Bobbie Gentry’s second studio album and her masterpiece. The Delta Sweete is a concept album based on modern life in the Deep South. Gentry wrote eight of the album’s 12 tracks, which detail her Mississippi childhood and includes vignettes of home and church life (“Reunion” and “Sermon”), as well as recollections of blues and country hits she heard as a youngster (“Big Boss Man” and “Tobacco Road”). The song “Okolona River Bottom Band”, accented by a sophisticated horn chart and breathy strings, used the same basic cadence as “Ode to Billie Joe”.
The Delta Sweete’s innovative, sophisticated sound is down to Gentry herself, who played piano, guitar, banjo, bass and vibes. Swampy southern grooves mingle with the latest Nashville trends, blue-eyed soul akin to the more celebrated Dusty in Memphis". Lynskey called Gentry “a fabulously mercurial singer and lyricist,” and stated that “she probably doesn’t worry about The Delta Sweete not getting its due as a masterpiece.

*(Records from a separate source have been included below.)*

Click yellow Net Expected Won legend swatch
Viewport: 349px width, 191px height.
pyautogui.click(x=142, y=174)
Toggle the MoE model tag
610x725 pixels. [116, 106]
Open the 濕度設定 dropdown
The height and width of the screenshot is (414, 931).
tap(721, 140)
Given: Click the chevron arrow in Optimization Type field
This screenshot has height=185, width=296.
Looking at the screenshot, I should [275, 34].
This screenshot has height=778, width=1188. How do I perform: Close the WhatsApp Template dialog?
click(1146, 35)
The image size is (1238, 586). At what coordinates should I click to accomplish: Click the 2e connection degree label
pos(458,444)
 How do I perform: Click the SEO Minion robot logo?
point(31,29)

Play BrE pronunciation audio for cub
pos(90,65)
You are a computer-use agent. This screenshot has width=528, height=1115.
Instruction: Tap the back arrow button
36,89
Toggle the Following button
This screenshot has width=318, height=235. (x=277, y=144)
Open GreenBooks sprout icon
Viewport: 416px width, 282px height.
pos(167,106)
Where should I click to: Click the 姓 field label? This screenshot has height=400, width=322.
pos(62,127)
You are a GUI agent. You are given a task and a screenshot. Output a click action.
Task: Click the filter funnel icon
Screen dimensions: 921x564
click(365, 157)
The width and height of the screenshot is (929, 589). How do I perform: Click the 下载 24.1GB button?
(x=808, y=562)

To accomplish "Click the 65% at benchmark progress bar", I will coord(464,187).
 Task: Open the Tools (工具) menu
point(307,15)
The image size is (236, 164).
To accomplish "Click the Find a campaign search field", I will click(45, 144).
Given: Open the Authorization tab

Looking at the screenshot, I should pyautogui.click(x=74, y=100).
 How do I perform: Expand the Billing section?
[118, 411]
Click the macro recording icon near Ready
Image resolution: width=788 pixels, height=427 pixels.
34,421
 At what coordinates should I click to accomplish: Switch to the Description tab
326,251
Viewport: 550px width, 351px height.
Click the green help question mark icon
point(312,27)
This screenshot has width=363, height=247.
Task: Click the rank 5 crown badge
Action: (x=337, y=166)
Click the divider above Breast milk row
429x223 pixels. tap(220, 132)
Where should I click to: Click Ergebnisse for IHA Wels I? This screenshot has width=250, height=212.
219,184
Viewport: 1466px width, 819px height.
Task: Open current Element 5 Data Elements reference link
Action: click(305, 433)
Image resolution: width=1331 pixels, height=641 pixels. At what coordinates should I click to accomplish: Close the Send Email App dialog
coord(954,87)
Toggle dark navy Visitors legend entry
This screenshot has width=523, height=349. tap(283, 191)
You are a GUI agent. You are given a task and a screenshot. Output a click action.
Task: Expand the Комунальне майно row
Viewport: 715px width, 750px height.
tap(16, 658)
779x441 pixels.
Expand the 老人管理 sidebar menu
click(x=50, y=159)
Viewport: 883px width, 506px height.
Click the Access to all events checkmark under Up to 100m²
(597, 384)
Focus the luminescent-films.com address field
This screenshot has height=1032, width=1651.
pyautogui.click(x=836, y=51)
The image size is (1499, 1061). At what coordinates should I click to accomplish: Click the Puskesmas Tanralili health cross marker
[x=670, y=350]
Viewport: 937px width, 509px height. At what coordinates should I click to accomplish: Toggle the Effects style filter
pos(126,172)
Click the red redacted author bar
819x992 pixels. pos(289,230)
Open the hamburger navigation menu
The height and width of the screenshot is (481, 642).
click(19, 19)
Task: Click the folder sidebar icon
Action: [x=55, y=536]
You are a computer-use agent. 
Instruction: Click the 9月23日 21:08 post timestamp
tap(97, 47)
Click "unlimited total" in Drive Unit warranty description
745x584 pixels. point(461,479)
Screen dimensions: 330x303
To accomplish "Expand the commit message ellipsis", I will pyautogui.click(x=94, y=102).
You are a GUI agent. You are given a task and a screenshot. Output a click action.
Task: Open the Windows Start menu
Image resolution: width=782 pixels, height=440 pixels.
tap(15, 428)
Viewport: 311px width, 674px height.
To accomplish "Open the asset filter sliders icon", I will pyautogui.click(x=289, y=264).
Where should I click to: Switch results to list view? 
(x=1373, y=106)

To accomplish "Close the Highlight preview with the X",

She told her stories, she made her money, she got what she wanted. What you really need to know about how that felt, about what home means to you once you’ve left it behind for bigger and more complicated things, is contained in these songs.”
In 2019, Mercury Rev released Bobbie Gentry’s The Delta Sweete Revisited, featuring guest performances by Norah Jones, Hope Sandoval, Phoebe Bridgers and Marissa Nadler among others. Lucinda Williams contributed a cover of “Ode to Billie Joe”, the only song featured on the album that did not originate from The Delta Sweete.